Menú

Moro alcanza a Andreotti

No he tenido que buscar mucho en mi biblioteca. Aunque la edición data de 1979. Es uno de los libros que suelo tener a mano siempre. En pocos se aprende tanto sobre el arte sinuoso del poder político. Y sobre su crueldad.

Lo escribió Leonardo Sciascia, sobre la marcha misma de los hechos. Los que transtornaron la realidad italiana y determinaron su futuro, en una medida infinitamente más profunda de cuanto quienes los vivieron podían pensar. Y eso que pocas cosas habían vivido los italianos tan trágicamente como esos hechos, desde la caída del fascismo.
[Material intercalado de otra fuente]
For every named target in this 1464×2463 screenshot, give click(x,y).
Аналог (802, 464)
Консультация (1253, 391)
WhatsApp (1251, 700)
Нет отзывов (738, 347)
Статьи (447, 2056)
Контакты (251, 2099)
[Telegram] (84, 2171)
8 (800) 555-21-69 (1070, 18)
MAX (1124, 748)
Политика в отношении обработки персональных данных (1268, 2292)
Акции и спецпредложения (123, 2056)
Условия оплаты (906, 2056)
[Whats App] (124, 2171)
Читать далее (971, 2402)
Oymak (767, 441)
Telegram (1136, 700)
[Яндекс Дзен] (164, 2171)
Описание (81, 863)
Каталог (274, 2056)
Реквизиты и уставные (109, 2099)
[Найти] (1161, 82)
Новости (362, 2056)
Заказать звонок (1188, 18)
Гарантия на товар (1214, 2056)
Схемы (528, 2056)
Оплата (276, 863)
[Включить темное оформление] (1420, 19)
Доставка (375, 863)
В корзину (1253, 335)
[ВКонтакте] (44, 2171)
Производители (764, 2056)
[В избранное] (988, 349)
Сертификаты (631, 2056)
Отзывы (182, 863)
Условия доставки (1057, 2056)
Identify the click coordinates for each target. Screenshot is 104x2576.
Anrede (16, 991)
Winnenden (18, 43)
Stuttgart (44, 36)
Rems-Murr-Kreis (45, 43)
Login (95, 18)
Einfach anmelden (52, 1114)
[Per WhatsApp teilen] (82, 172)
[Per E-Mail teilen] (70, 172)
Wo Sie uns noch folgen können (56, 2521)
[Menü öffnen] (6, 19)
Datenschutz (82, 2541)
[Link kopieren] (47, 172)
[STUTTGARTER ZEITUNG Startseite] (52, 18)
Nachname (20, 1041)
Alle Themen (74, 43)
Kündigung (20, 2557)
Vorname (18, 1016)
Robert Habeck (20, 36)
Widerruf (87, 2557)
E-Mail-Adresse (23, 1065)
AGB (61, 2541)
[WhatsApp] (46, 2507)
Releo, en esa precisa crónica, los hechos. Caso Moro (el título del libro de Sciascia es ése, El caso Moro, sin más, cualquier enfatización sólo hubiera trivializado). 1978. 16 de marzo. Aldo Moro, Presidente del Consejo Nacional de la Democracia Cristiana, es secuestrado. Firman la acción las Brigadas Rojas. Esa misma tarde, Giulio Andreotti somete al Parlamento el nuevo Gobierno de la DC por él presidido. En la conmoción de los instantes que siguen al secuestro, los comunistas y las fracciones disidentes de la izquierda democratacristiana, que habían anunciado el día antes su intención de rechazar a Andreotti, optan por respaldar al nuevo ejecutivo.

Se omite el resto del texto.